▶ Records provided:
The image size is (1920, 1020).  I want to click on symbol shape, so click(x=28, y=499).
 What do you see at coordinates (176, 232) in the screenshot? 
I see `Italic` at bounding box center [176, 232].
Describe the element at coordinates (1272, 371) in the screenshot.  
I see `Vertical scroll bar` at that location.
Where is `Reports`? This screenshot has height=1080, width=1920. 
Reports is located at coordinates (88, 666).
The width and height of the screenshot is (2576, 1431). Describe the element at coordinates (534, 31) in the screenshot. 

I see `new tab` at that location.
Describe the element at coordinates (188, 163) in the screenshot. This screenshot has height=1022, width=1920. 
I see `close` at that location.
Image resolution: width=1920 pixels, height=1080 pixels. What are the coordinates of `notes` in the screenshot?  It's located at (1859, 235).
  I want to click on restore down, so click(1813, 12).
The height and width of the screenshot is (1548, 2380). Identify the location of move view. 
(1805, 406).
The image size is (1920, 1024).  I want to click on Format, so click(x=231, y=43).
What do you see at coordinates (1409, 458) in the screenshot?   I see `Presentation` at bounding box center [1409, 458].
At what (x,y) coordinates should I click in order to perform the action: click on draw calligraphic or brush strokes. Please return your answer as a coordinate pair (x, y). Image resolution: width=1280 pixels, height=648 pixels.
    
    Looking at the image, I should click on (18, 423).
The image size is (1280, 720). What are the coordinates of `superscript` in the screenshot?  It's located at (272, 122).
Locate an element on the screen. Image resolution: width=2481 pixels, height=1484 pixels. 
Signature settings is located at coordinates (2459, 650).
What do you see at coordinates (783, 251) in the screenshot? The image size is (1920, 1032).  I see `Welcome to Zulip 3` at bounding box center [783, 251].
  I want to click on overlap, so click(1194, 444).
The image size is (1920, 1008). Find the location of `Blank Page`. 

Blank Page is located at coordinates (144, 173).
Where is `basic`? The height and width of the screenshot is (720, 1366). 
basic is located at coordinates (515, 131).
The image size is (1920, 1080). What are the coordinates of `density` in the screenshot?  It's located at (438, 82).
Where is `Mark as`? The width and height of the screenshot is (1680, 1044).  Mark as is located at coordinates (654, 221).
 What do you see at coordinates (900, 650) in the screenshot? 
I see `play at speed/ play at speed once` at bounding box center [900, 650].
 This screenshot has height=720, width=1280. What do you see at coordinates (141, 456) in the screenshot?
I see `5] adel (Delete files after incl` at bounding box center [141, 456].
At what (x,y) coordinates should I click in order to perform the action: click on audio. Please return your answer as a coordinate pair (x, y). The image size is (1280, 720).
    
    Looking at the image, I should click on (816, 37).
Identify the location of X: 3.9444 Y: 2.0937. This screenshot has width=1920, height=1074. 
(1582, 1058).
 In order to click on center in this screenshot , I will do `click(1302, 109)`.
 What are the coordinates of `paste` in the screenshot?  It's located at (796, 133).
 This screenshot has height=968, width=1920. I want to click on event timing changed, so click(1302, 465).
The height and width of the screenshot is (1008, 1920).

▶ Exercise aim:
Turn the items above into a numbered list, one line per entry and blank lines omitted. Include only the part that opens with the line containing "Locate an element" and closes with the line containing "In order to click", both of those lines included.

▶ Correct response:
1. Locate an element on the screen. Image resolution: width=2481 pixels, height=1484 pixels. 
2. Signature settings is located at coordinates (2459, 650).
3. What do you see at coordinates (783, 251) in the screenshot? The image size is (1920, 1032).  I see `Welcome to Zulip 3` at bounding box center [783, 251].
4.   I want to click on overlap, so click(1194, 444).
5. The image size is (1920, 1008). Find the location of `Blank Page`. 
6. Blank Page is located at coordinates (144, 173).
7. Where is `basic`? The height and width of the screenshot is (720, 1366). 
8. basic is located at coordinates (515, 131).
9. The image size is (1920, 1080). What are the coordinates of `density` in the screenshot?  It's located at (438, 82).
10. Where is `Mark as`? The width and height of the screenshot is (1680, 1044).  Mark as is located at coordinates (654, 221).
11.  What do you see at coordinates (900, 650) in the screenshot? 
12. I see `play at speed/ play at speed once` at bounding box center [900, 650].
13.  This screenshot has height=720, width=1280. What do you see at coordinates (141, 456) in the screenshot?
14. I see `5] adel (Delete files after incl` at bounding box center [141, 456].
15. At what (x,y) coordinates should I click in order to perform the action: click on audio. Please return your answer as a coordinate pair (x, y). The image size is (1280, 720).
16.     Looking at the image, I should click on (816, 37).
17. Identify the location of X: 3.9444 Y: 2.0937. This screenshot has width=1920, height=1074. 
18. (1582, 1058).
19.  In order to click on center in this screenshot , I will do `click(1302, 109)`.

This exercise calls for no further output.